Take Hannah Murray (Cassie in Skins season 1 & 2), now an Oxbridge student, talking about her favourite music:

"I try to listen to a really wide range of stuff. My favourite bands/people are probably The Beatles, Nirvana, Regina Spektor, The Smiths, Tom Waits and The Velvet Underground. I also really like a lot of 70s punk, a lot of folk, The Gerbils, Lethal Bizzle, Yeah Yeah Yeahs, Sleater Kinney, Rufus Wainwright, Destiny's Child, Johnny Cash, 20s jazz, early Rolling Stones, Nina Simone and M.I.A."

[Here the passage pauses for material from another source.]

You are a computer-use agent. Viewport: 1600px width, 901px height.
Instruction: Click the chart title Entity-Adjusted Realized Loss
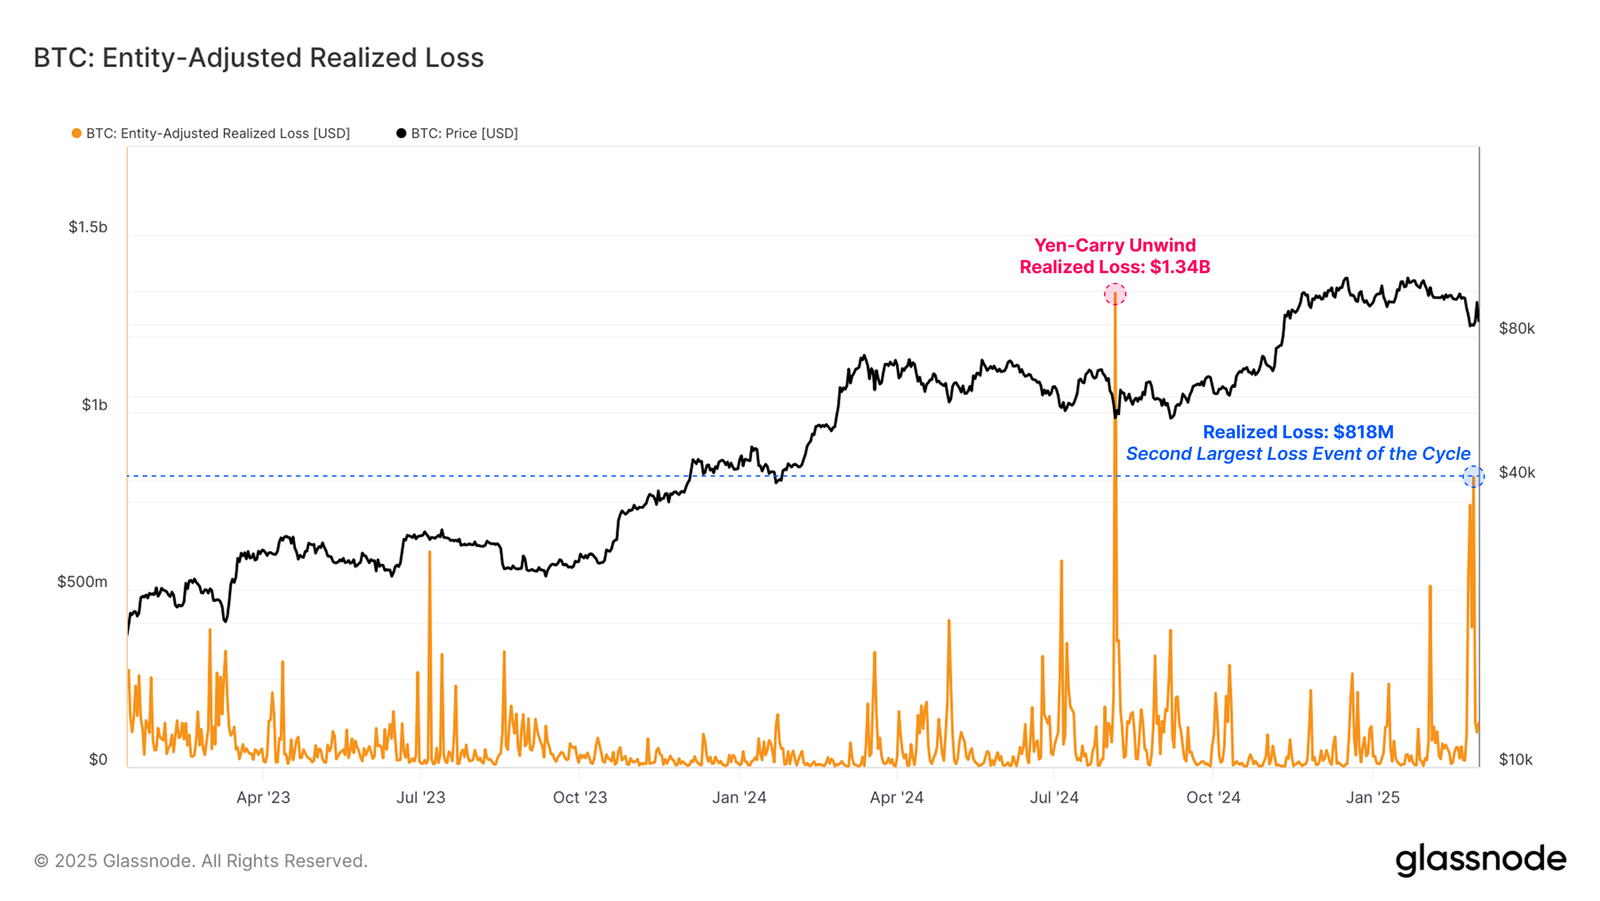click(259, 58)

I don't think at 22, even as a wannabe music journalist, someone in training as it were, I'd listened that widely... I couldn't afford to, for starters... it's not just that there's been so many more decades of music since then (22 for me = 1985), it's a whole different mentality i think... all-gates-open... eclecticism not as stance but as base-level condition of listener-existence...

People who’ve been consuming music in this fashion are producing music in this fashion. Grimes, a female musician roughly the same age as Ms Murray, talks of her music as “post-Internet... The music of my childhood was really diverse because I had access to everything, so the music I make is sort of schizophrenic. Basically I’m really impressionable and have no sense of consistency in anything I do.”

These new creatives are omnivores and thus omni-gurgitators: their out-spew is the musical equivalent of fusion-cuisine.

So disco-metal --once an intoxicating Eddy fantasy-prophecy (in Stairway To Hell)--is just the kind of hybrid that is par for the post-indie/post-Internet course.

When all barriers of taste are broken down... when the kind of frisson and renegade prestige that attaches to being a breaker of taste-barriers, is no longer available because nobody abides by those barriers anymore... when there is no consensus whose blinkers and biases you can rail against.. what now, contrarian?

Recent pronouncements suggest that Eddy's negative drive is still intact... probably it's too fundamental to who he is and what he does, to ever fade away. But now he's turned against the things he once stood up for: saying he hates most modern manifestations of the disco-continuum (“maybe disco really does suck, this time”), that he's bored by metal, that he's even lost interest in country (the last hurrah of the generalist/no-barriers critic trying to find something Pazz-neglected to triumph). He says he's listening to a lot of old records.